That seems very doable when you consider the context of Elliott’s situation.

He runs behind the BEST offensive line in football.

Pro Football Focus gave only the Oakland Raiders, who gashed Denver’s defense for 218 yards on the ground Sunday night, and the Tennessee Titans (see DeMarco Murray and Marcus Mariota) higher overall run-blocking grades than the Cowboys through Week 8 of this season.

This line has given Elliott rushing lanes big enough for children to run through and Dak Prescott all the time in the world to find the open man.

Center Travis Fredrick, left tackle Tyron Smith, and right guard Zack Martin are all arguably the best at their positions (side note: they’re all 25 years old). The O-line is the same as it was in 2014, when DeMarco Murray ran for a franchise single-season record 1,845 yards and a 12-win season.
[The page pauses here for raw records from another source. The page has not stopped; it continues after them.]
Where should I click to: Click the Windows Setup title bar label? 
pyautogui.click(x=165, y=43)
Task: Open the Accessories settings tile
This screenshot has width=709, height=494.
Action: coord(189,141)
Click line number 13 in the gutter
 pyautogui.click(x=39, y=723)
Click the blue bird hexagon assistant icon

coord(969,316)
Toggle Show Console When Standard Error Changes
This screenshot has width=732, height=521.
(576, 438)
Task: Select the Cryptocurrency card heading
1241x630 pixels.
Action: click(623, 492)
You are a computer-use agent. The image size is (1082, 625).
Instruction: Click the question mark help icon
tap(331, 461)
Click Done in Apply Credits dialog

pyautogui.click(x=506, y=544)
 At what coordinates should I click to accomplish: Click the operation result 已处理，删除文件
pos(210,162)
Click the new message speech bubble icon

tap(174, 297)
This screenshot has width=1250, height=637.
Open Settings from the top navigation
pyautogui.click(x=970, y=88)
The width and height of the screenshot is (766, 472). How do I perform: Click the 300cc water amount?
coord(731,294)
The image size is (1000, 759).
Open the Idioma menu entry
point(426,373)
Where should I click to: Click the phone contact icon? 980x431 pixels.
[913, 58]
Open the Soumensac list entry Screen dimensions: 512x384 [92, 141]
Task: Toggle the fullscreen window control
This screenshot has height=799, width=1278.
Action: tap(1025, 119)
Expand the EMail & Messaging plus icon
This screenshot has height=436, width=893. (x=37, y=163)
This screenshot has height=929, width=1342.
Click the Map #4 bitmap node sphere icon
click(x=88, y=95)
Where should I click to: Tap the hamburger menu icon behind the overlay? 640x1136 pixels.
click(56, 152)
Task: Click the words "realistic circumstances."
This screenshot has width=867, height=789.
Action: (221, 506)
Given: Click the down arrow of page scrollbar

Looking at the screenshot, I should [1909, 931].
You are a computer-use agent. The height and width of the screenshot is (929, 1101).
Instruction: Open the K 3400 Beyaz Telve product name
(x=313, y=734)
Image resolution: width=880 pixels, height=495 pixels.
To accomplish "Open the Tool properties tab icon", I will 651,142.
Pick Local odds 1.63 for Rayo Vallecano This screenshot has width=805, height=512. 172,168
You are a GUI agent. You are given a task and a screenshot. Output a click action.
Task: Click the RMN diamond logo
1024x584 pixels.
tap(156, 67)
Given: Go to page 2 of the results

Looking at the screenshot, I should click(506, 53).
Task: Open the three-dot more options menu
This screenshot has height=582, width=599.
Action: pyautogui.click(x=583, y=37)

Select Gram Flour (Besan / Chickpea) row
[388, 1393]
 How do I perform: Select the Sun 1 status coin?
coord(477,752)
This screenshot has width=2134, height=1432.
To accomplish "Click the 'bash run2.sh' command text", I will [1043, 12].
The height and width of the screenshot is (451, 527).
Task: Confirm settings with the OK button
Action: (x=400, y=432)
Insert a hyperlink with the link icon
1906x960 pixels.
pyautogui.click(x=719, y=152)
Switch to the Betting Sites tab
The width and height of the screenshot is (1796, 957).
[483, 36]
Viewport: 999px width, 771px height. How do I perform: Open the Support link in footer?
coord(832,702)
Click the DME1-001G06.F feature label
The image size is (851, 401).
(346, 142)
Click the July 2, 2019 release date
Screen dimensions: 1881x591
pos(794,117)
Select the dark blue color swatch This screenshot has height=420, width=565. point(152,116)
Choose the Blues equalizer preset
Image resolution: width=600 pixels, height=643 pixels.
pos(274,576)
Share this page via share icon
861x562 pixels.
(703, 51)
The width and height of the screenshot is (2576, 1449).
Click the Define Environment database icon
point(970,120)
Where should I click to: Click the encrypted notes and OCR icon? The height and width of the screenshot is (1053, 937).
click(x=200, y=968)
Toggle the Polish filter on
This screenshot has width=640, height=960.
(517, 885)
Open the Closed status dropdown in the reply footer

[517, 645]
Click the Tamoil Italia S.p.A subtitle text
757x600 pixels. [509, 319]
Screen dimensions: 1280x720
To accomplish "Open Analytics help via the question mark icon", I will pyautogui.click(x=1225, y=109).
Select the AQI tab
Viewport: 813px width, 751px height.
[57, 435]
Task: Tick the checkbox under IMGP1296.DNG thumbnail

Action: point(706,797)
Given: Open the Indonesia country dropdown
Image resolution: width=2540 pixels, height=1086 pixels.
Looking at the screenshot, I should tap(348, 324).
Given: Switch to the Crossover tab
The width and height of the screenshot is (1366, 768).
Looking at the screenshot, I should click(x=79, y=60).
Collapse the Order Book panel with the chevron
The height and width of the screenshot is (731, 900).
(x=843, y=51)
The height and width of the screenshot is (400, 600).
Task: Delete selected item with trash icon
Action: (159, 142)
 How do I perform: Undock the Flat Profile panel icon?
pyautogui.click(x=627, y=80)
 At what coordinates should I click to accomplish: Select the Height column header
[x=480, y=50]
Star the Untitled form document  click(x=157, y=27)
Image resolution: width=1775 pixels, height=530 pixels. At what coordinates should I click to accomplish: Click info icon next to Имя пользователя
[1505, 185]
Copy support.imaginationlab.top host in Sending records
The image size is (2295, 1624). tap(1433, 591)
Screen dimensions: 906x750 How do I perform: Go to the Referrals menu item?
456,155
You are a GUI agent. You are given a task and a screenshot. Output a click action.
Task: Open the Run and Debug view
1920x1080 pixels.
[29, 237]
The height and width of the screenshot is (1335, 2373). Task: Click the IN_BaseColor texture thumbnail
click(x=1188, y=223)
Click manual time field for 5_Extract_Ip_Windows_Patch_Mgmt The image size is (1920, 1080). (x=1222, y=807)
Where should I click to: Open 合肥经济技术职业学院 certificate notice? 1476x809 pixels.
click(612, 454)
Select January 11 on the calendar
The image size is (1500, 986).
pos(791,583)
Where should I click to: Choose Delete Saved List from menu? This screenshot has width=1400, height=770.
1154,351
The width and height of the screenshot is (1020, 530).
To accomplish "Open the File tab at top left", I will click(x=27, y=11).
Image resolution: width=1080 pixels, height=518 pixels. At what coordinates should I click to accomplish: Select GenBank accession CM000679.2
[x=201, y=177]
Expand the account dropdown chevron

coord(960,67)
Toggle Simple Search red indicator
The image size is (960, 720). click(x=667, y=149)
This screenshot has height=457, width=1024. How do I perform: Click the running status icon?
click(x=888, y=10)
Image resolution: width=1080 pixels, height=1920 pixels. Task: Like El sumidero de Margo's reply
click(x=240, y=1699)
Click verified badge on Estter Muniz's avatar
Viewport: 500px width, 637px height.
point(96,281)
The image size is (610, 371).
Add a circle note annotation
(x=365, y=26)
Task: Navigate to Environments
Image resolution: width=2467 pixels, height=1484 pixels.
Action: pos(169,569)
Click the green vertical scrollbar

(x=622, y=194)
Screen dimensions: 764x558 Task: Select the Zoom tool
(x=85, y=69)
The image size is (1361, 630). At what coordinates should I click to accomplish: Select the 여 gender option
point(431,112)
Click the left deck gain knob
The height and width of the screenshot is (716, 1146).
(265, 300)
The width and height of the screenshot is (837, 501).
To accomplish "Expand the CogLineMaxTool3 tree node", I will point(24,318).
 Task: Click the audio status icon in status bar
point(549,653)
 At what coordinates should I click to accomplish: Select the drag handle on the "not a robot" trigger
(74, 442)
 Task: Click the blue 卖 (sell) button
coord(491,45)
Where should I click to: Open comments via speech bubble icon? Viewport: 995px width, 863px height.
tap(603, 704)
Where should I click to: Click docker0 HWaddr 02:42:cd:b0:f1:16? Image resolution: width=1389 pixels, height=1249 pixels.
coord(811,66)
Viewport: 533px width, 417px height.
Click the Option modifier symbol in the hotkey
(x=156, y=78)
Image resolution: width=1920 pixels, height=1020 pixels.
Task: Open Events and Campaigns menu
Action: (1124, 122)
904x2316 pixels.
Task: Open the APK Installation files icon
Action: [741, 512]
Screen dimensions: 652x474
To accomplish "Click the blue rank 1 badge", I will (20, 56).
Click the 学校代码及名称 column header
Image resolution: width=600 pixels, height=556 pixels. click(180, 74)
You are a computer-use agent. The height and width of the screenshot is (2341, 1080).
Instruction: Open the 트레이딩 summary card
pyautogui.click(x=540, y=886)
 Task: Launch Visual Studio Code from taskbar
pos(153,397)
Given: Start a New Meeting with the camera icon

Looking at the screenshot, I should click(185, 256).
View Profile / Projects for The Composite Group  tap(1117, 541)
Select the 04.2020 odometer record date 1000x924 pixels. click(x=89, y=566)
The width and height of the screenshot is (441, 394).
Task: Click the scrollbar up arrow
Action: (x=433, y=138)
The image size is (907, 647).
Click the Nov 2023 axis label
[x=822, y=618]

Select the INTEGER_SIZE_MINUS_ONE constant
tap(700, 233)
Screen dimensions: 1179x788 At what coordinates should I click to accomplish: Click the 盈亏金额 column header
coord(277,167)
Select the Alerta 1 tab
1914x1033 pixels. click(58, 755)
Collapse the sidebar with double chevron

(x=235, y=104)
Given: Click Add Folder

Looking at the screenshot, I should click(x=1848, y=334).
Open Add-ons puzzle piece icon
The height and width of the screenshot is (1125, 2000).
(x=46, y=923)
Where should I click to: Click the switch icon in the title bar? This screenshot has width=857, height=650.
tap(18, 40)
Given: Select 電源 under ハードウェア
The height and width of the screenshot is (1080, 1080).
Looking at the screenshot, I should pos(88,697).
Along with Dak Prescott, who’s running ability can help Elliott’s rush totals in a way Tony Romo‘s can’t, Zeke Elliott is surrounded by a great cast to help him break this record.

He also has the schedule in his favor.

Only three of the Cowboy’s final eight opponents rank in the top-10 in rushing yards allowed per game. And let’s not forget the season-high 157 rushing yards Ezekiel Elliott put on Green Bay, the league’s stingiest run-defense at 75.7 rushing yards allowed per game.

Rankings aren’t everything folks, especially when you have a coaching staff committed to establishing the run. The team knows what their strengths are, and there is a reason Elliott went 4th overall in the draft.

Elliott will continue to be a focal point in the offensive game plan week in and week out. Barring an injury to Elliott or the O-line, Elliott could eclipse 1,900 rushing yards, but even better than that possibility are all the thrilling runs he will treat us to over his NFL career.

We are watching an extraordinary player, don’t be surprised when he accomplishes extraordinary things this season and beyond.